** WORK ORDER **
From the first line to the last, set down the data exactly as given.
━━━━━━
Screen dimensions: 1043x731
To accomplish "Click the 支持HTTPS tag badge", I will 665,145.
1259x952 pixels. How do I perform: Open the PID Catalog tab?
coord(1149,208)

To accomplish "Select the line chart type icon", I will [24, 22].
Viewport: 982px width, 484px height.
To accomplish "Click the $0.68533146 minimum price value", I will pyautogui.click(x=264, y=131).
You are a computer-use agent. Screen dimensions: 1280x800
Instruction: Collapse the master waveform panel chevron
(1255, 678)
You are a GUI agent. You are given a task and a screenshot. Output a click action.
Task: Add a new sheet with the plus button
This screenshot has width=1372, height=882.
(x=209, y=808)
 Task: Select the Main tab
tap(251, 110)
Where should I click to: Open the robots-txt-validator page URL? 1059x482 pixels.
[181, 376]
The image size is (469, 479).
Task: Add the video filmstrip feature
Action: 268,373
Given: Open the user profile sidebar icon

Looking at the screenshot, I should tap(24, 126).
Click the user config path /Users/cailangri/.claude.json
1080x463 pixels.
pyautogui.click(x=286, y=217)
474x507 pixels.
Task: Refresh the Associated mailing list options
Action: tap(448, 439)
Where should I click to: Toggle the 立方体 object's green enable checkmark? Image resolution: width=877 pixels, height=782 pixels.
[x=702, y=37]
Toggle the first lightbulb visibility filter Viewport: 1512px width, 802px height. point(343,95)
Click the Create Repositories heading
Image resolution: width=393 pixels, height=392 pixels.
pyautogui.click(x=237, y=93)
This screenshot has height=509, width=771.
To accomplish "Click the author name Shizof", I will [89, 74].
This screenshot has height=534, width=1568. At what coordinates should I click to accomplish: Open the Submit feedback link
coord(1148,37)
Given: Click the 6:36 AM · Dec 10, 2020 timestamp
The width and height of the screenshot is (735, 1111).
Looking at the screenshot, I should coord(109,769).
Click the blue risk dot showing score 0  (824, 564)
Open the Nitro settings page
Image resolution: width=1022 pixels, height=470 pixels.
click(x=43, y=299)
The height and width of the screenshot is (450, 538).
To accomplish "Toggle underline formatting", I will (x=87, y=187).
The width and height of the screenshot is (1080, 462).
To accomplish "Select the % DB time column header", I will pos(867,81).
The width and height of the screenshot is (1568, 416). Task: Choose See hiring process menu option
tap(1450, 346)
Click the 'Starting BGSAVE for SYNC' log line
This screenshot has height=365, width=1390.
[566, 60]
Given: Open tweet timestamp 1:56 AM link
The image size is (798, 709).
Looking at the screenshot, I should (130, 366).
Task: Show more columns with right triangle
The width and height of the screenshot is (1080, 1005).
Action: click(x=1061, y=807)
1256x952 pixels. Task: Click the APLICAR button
━━━━━━
** TASK OUTPUT **
Screen dimensions: 1043x731
To accomplish "Click the 支持HTTPS tag badge", I will 665,145.
1259x952 pixels. How do I perform: Open the PID Catalog tab?
coord(1149,208)

To accomplish "Select the line chart type icon", I will [24, 22].
Viewport: 982px width, 484px height.
To accomplish "Click the $0.68533146 minimum price value", I will pyautogui.click(x=264, y=131).
You are a computer-use agent. Screen dimensions: 1280x800
Instruction: Collapse the master waveform panel chevron
(1255, 678)
You are a GUI agent. You are given a task and a screenshot. Output a click action.
Task: Add a new sheet with the plus button
This screenshot has width=1372, height=882.
(x=209, y=808)
 Task: Select the Main tab
tap(251, 110)
Where should I click to: Open the robots-txt-validator page URL? 1059x482 pixels.
[181, 376]
The image size is (469, 479).
Task: Add the video filmstrip feature
Action: 268,373
Given: Open the user profile sidebar icon

Looking at the screenshot, I should tap(24, 126).
Click the user config path /Users/cailangri/.claude.json
1080x463 pixels.
pyautogui.click(x=286, y=217)
474x507 pixels.
Task: Refresh the Associated mailing list options
Action: tap(448, 439)
Where should I click to: Toggle the 立方体 object's green enable checkmark? Image resolution: width=877 pixels, height=782 pixels.
[x=702, y=37]
Toggle the first lightbulb visibility filter Viewport: 1512px width, 802px height. point(343,95)
Click the Create Repositories heading
Image resolution: width=393 pixels, height=392 pixels.
pyautogui.click(x=237, y=93)
This screenshot has height=509, width=771.
To accomplish "Click the author name Shizof", I will [89, 74].
This screenshot has height=534, width=1568. At what coordinates should I click to accomplish: Open the Submit feedback link
coord(1148,37)
Given: Click the 6:36 AM · Dec 10, 2020 timestamp
The width and height of the screenshot is (735, 1111).
Looking at the screenshot, I should coord(109,769).
Click the blue risk dot showing score 0  (824, 564)
Open the Nitro settings page
Image resolution: width=1022 pixels, height=470 pixels.
click(x=43, y=299)
The height and width of the screenshot is (450, 538).
To accomplish "Toggle underline formatting", I will (x=87, y=187).
The width and height of the screenshot is (1080, 462).
To accomplish "Select the % DB time column header", I will pos(867,81).
The width and height of the screenshot is (1568, 416). Task: Choose See hiring process menu option
tap(1450, 346)
Click the 'Starting BGSAVE for SYNC' log line
This screenshot has height=365, width=1390.
[566, 60]
Given: Open tweet timestamp 1:56 AM link
The image size is (798, 709).
Looking at the screenshot, I should (130, 366).
Task: Show more columns with right triangle
The width and height of the screenshot is (1080, 1005).
Action: click(x=1061, y=807)
1256x952 pixels. Task: Click the APLICAR button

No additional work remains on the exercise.